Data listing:
◇ ◇ ◇ ◇ ◇ ◇ ◇
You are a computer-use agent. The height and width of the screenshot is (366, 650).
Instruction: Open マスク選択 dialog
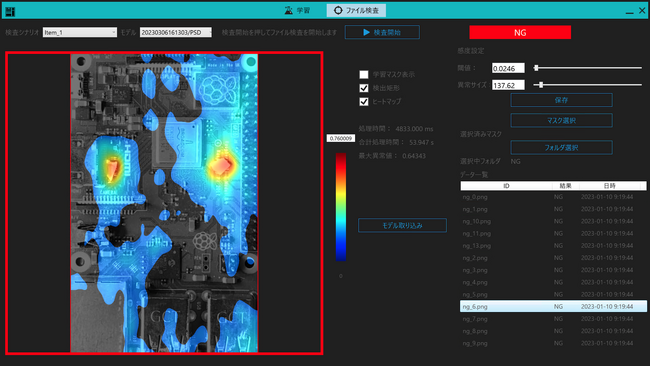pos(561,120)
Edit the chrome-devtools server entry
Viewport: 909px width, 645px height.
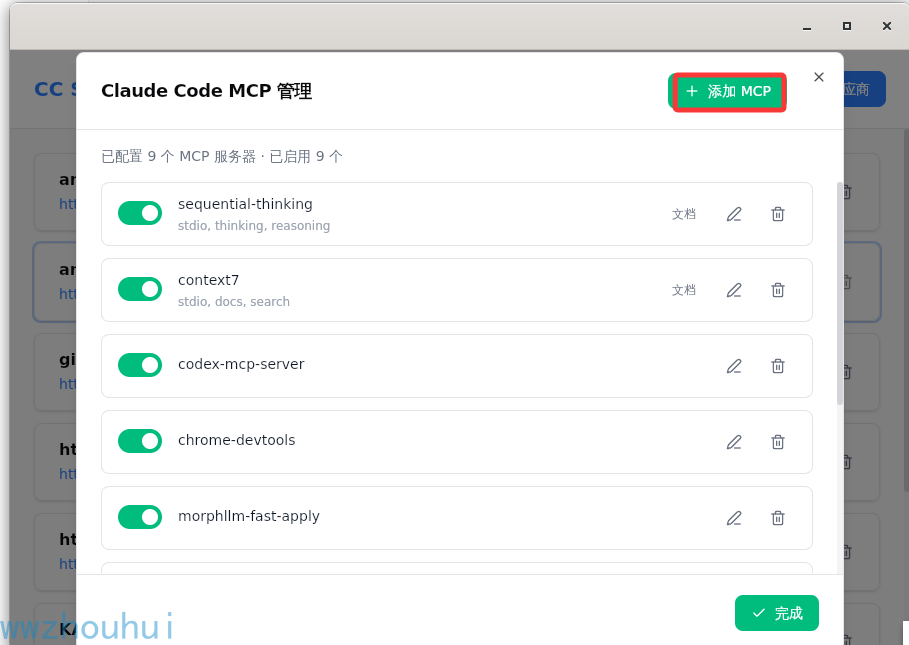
◇ ◇ ◇ ◇ ◇ ◇ ◇
SET TASK
Revise every line above so that "server entry" becomes "server settings", keeping everything else unchanged. Leave the pictures out of your answer.

SOLUTION FOR THIS TASK
You are a computer-use agent. The height and width of the screenshot is (366, 650).
Instruction: Open マスク選択 dialog
pos(561,120)
Edit the chrome-devtools server settings
Viewport: 909px width, 645px height.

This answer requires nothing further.